JEU DE DONNÉES:
'''

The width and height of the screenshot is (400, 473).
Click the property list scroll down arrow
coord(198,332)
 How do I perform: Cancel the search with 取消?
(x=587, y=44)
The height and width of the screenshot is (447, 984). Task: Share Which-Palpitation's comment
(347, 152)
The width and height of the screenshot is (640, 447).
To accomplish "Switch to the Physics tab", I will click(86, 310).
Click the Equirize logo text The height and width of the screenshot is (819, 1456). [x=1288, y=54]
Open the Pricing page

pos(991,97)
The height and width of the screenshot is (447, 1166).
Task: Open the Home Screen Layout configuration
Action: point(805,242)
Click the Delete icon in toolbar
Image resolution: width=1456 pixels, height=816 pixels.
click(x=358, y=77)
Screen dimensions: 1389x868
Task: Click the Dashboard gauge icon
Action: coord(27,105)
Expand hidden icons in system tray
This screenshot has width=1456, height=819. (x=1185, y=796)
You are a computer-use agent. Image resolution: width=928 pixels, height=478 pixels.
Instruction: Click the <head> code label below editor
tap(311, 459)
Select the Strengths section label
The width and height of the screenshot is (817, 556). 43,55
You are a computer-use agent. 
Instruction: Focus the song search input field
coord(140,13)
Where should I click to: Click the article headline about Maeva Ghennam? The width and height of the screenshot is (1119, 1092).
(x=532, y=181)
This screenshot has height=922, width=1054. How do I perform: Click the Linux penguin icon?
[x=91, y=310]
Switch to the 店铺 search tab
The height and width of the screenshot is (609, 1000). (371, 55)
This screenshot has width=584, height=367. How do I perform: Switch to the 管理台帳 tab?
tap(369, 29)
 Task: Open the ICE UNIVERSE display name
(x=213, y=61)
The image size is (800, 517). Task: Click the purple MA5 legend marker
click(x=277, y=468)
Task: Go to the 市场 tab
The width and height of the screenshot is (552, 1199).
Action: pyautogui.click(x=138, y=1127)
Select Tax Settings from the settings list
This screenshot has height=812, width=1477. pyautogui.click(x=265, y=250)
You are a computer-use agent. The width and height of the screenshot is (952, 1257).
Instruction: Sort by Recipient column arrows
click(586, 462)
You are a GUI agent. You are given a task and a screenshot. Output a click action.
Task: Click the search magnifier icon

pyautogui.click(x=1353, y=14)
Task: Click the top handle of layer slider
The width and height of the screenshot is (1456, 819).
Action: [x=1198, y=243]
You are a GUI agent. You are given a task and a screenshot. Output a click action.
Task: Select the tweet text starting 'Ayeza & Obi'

'''

CONSIGNE:
Recopiez toutes ces lignes à l'identique, de la première à la dernière.

RÉPONSE ATTENDUE:
The width and height of the screenshot is (400, 473).
Click the property list scroll down arrow
coord(198,332)
 How do I perform: Cancel the search with 取消?
(x=587, y=44)
The height and width of the screenshot is (447, 984). Task: Share Which-Palpitation's comment
(347, 152)
The width and height of the screenshot is (640, 447).
To accomplish "Switch to the Physics tab", I will click(86, 310).
Click the Equirize logo text The height and width of the screenshot is (819, 1456). [x=1288, y=54]
Open the Pricing page

pos(991,97)
The height and width of the screenshot is (447, 1166).
Task: Open the Home Screen Layout configuration
Action: point(805,242)
Click the Delete icon in toolbar
Image resolution: width=1456 pixels, height=816 pixels.
click(x=358, y=77)
Screen dimensions: 1389x868
Task: Click the Dashboard gauge icon
Action: coord(27,105)
Expand hidden icons in system tray
This screenshot has width=1456, height=819. (x=1185, y=796)
You are a computer-use agent. Image resolution: width=928 pixels, height=478 pixels.
Instruction: Click the <head> code label below editor
tap(311, 459)
Select the Strengths section label
The width and height of the screenshot is (817, 556). 43,55
You are a computer-use agent. 
Instruction: Focus the song search input field
coord(140,13)
Where should I click to: Click the article headline about Maeva Ghennam? The width and height of the screenshot is (1119, 1092).
(x=532, y=181)
This screenshot has height=922, width=1054. How do I perform: Click the Linux penguin icon?
[x=91, y=310]
Switch to the 店铺 search tab
The height and width of the screenshot is (609, 1000). (371, 55)
This screenshot has width=584, height=367. How do I perform: Switch to the 管理台帳 tab?
tap(369, 29)
 Task: Open the ICE UNIVERSE display name
(x=213, y=61)
The image size is (800, 517). Task: Click the purple MA5 legend marker
click(x=277, y=468)
Task: Go to the 市场 tab
The width and height of the screenshot is (552, 1199).
Action: pyautogui.click(x=138, y=1127)
Select Tax Settings from the settings list
This screenshot has height=812, width=1477. pyautogui.click(x=265, y=250)
You are a computer-use agent. The width and height of the screenshot is (952, 1257).
Instruction: Sort by Recipient column arrows
click(586, 462)
You are a GUI agent. You are given a task and a screenshot. Output a click action.
Task: Click the search magnifier icon

pyautogui.click(x=1353, y=14)
Task: Click the top handle of layer slider
The width and height of the screenshot is (1456, 819).
Action: [x=1198, y=243]
You are a GUI agent. You are given a task and a screenshot. Output a click action.
Task: Select the tweet text starting 'Ayeza & Obi'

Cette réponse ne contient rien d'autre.